It took me a couple of hours to make the moussaka, and I was happy to tip away at it on a Saturday evening.

I resorted to a few lunches of beans on toast – hey, I'm human – but the resulting online comments about me being lazy and not trying hard enough were disheartening to read

What has proven to be the biggest challenge are those moments where I haven’t been prepared. There is simply not always enough time – or ingredients – to create an inventive meal from one of the many cookbooks I’ve been given.

Life is busy. Sometimes you need to grab a sandwich, or get dinner on the table in 20 minutes. This can be difficult for a new vegetarian like me.

A general election was called last week, and I work in a newsroom. It can be a chaotic place at the best of times, but an election is like our Christmas, Thanksgiving and Ramadan rolled into one. I hadn’t braced myself for it, and found it very hard to juggle the demands on my time as I grappled with what to make for lunch, when to go to the gym and how to get my copy filed on time.

This meant I resorted to a few lunches of beans on toast – because hey, I’m human – but the resulting online comments about me being lazy and not trying hard enough were disheartening to read.

Alongside the scrutiny of cowardly, faceless online commentary I am also trying to square very legitimate arguments from farmers who feel I am only adding to their woes.

One farmer texted me to say they “were already being hammered right, left and centre” – with this column presumably only adding to that.

I spoke to Mayo-based Green Party candidate Saoirse McHugh who says that it is true cutting down on meat will negatively impact small rural communities but that there has to be a way of doing it which won’t leave them behind.

“True it negatively impacts small rural communities but I believe that is down to bad planning. Our farmers were sold a false future all so the meat processors and a few enormous farms could continue to make huge money.

“Farmers are worried that the inevitable change that is coming to Irish agriculture will replicate the inequality that already exists and it will be only the very largest farms that will do well out of it. Climate action can be great for our society but it will have to be designed that way,” says McHugh.

Last week, I promised to be more mindful of where my meat replacements were coming from, and the potential environmental impact of eating largely imported foods.

Ironically, if we were all to give up meat, and replace it as I have with beans and pulses, the air mileage of our diets would dramatically increase

A quick Google shows the various tins of beans and packets of lentils on my shelves likely come all the way from India, Canada, South America and France. Yet I have become reliant on these pulses, grains and beans. I do not know how else a vegetarian could get by while still getting enough protein and variety into their diet.

It is hard not to see the irony here. If we were all to give up meat, and replace it as I have with beans and pulses, the air mileage of our diets would dramatically increase.

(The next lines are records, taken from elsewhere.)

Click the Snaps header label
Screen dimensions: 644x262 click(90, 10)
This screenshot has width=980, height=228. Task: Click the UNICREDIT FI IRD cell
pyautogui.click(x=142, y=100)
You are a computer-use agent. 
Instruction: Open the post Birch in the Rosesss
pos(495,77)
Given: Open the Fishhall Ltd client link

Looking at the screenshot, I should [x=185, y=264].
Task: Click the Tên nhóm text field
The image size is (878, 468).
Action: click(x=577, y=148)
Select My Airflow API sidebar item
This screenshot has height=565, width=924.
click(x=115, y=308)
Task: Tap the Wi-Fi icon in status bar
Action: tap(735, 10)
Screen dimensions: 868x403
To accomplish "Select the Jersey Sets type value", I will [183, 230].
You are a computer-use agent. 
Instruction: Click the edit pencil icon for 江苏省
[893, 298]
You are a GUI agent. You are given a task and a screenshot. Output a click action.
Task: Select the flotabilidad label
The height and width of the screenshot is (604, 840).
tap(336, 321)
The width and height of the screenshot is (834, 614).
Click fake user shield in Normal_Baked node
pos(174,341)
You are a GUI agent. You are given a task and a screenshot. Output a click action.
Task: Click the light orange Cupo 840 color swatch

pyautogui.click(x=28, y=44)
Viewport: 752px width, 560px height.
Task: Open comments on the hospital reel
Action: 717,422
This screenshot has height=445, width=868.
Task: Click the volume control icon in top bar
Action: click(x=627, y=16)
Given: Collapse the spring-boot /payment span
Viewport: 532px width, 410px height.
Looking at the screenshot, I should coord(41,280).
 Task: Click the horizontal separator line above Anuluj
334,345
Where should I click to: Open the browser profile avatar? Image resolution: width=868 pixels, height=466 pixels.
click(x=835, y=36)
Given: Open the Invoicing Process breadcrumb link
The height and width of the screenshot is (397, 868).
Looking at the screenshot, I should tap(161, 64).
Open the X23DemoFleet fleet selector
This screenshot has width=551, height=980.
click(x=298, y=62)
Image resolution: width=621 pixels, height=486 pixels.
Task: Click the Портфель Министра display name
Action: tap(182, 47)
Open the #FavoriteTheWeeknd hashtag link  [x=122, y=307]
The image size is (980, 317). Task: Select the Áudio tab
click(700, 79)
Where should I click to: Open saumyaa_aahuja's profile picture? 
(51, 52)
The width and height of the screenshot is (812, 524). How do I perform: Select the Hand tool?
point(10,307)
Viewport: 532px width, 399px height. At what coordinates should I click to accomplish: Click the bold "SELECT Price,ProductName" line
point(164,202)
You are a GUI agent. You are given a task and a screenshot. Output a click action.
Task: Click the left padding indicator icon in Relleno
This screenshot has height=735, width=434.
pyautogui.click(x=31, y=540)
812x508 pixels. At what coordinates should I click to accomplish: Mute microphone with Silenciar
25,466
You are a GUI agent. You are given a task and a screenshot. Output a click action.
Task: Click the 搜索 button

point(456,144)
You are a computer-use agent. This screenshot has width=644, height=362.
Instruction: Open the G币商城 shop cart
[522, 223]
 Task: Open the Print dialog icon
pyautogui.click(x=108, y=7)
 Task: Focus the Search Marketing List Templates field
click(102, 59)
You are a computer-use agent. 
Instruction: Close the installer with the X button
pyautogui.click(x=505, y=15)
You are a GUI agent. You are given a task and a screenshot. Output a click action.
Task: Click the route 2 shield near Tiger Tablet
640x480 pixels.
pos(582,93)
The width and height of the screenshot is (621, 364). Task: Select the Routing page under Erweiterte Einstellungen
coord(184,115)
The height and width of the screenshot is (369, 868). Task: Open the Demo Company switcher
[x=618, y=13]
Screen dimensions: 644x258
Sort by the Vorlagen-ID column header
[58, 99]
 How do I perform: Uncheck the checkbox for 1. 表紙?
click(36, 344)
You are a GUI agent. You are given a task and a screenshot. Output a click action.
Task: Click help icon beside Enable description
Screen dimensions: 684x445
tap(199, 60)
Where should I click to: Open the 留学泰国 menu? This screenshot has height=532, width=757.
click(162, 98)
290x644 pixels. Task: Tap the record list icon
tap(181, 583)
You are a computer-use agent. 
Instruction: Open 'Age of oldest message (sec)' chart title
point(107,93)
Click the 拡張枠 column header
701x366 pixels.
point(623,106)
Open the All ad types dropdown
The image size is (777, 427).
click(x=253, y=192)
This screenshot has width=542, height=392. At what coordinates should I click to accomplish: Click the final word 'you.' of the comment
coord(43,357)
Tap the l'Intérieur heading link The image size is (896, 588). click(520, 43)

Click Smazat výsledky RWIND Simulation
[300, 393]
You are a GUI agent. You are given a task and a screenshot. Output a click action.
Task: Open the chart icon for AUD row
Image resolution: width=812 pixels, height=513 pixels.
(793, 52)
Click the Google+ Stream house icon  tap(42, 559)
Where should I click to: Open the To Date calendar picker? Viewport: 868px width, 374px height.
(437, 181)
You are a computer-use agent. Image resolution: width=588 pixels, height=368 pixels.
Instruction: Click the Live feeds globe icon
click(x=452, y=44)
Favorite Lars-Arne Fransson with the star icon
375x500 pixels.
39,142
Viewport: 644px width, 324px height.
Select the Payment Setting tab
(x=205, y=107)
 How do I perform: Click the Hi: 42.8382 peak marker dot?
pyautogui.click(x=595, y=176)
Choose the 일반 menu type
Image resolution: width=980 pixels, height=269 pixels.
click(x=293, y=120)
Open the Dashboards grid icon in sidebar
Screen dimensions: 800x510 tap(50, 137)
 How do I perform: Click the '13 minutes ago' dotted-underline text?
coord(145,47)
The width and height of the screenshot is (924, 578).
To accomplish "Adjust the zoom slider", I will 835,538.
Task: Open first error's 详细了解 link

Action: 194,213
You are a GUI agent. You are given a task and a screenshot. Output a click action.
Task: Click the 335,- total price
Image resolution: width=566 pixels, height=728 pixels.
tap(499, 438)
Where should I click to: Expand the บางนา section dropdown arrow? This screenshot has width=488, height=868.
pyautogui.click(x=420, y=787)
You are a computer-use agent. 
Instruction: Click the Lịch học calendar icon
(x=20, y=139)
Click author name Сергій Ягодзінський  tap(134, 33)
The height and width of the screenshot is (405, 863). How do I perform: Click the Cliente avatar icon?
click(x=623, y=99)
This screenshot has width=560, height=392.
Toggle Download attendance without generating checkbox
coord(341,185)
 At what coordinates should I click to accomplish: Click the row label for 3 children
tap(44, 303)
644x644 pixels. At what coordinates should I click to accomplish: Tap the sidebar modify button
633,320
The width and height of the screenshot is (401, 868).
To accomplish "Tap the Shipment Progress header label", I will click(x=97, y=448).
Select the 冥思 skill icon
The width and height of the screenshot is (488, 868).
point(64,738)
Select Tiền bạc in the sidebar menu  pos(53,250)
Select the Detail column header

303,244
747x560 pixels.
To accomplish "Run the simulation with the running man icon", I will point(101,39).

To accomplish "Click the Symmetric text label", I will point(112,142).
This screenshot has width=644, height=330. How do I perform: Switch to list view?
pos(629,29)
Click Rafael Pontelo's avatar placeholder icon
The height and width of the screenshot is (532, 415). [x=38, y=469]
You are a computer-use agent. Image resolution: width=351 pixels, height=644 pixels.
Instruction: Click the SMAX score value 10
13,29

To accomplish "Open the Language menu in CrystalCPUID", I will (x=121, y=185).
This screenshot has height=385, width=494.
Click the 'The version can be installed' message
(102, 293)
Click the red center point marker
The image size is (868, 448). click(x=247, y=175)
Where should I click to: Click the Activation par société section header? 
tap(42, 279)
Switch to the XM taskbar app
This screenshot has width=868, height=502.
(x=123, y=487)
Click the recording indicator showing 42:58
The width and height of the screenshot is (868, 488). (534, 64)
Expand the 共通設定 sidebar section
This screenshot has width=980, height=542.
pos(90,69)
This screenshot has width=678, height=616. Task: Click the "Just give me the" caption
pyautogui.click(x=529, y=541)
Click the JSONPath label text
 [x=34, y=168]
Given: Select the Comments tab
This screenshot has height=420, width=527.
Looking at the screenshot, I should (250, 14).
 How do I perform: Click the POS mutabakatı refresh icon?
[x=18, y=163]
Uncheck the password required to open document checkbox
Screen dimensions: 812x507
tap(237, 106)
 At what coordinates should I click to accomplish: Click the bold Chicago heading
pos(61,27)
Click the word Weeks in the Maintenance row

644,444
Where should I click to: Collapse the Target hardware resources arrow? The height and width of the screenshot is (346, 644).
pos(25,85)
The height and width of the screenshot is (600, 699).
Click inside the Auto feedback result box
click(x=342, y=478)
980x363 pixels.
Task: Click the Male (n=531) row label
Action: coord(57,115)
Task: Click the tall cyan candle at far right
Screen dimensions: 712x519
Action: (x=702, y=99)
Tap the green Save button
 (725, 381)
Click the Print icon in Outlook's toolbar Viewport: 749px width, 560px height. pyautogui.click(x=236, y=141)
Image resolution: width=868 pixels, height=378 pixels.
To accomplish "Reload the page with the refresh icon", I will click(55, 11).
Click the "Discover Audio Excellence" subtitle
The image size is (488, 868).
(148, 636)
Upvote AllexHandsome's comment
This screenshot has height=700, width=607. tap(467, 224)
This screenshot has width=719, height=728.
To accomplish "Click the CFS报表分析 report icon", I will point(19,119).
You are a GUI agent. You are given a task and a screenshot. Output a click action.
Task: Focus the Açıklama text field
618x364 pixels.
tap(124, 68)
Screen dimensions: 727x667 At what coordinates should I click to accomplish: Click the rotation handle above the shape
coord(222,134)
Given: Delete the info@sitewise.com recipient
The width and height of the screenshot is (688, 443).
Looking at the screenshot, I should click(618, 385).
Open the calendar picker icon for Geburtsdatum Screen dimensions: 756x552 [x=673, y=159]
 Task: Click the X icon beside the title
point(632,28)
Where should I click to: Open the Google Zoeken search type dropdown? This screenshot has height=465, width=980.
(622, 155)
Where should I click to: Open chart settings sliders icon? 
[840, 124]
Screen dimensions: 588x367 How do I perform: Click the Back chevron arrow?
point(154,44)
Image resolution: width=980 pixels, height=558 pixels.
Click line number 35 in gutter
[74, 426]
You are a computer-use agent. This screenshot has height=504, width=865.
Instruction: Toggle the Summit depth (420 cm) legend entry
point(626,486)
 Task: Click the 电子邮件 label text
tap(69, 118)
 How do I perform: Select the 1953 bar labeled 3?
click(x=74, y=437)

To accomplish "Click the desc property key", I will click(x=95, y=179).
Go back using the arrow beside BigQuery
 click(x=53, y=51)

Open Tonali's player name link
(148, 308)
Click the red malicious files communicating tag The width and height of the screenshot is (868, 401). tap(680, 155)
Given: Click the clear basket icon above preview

I didn’t give up meat because I was ethically opposed to the killing of livestock. Nor did I give it up to save the planet. I did it because I was asked, and because I was curious as to whether I might feel better, or begin to believe in some of the aforementioned causes.

None of those things have happened so far – and the further into this I get, the less likely they seem.

I have, however, opened my mind to meals I would never have tried before, and ingredients I would never have known what to do with.

That can only be a positive.

Niamh Towey is writing a weekly column about cutting meat from her diet – first by adhering to a pescatarian diet (i.e. a vegetarian diet, apart from fish).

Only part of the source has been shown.